If sec θ+ tan θ= X, then tan θ =

• A. \(\frac{x^2+1}{x}\)
• B. \(\frac{x^2-1}{x}\)
• C. \(\frac{x^2+1}{2x}\)
• D. \(\frac{x^2-1}{2x}\)

Answer 1

The Correct Option is D

We are given that: \[ \sec \theta + \tan \theta = x \] We need to find \( \tan \theta \) in terms of \( x \). First, recall the identity: \[ \sec^2 \theta - \tan^2 \theta = 1 \] Now, square both sides of the given equation \( \sec \theta + \tan \theta = x \): \[ (\sec \theta + \tan \theta)^2 = x^2 \] Expanding the left-hand side: \[ \sec^2 \theta + 2 \sec \theta \tan \theta + \tan^2 \theta = x^2 \] Using the identity \( \sec^2 \theta - \tan^2 \theta = 1 \), substitute this into the equation: \[ 1 + 2 \sec \theta \tan \theta = x^2 \] Rearranging: \[ 2 \sec \theta \tan \theta = x^2 - 1 \] Now, solve for \( \sec \theta \tan \theta \): \[ \sec \theta \tan \theta = \frac{x^2 - 1}{2} \] We know that \( \sec \theta = \frac{1}{\cos \theta} \), and \( \tan \theta = \frac{\sin \theta}{\cos \theta} \).

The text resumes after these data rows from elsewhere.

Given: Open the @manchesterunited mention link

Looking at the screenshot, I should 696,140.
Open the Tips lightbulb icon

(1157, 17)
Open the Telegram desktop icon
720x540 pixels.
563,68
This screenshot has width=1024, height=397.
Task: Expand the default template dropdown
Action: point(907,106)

Therefore: \[ \frac{1}{\cos \theta} \cdot \frac{\sin \theta}{\cos \theta} = \frac{x^2 - 1}{2} \] \[ \frac{\sin \theta}{\cos^2 \theta} = \frac{x^2 - 1}{2} \] Finally, solving for \( \tan \theta \): \[ \tan \theta = \frac{x^2 - 1}{2x} \]

The correct option is (D): \(\frac{x^2-1}{2x}\)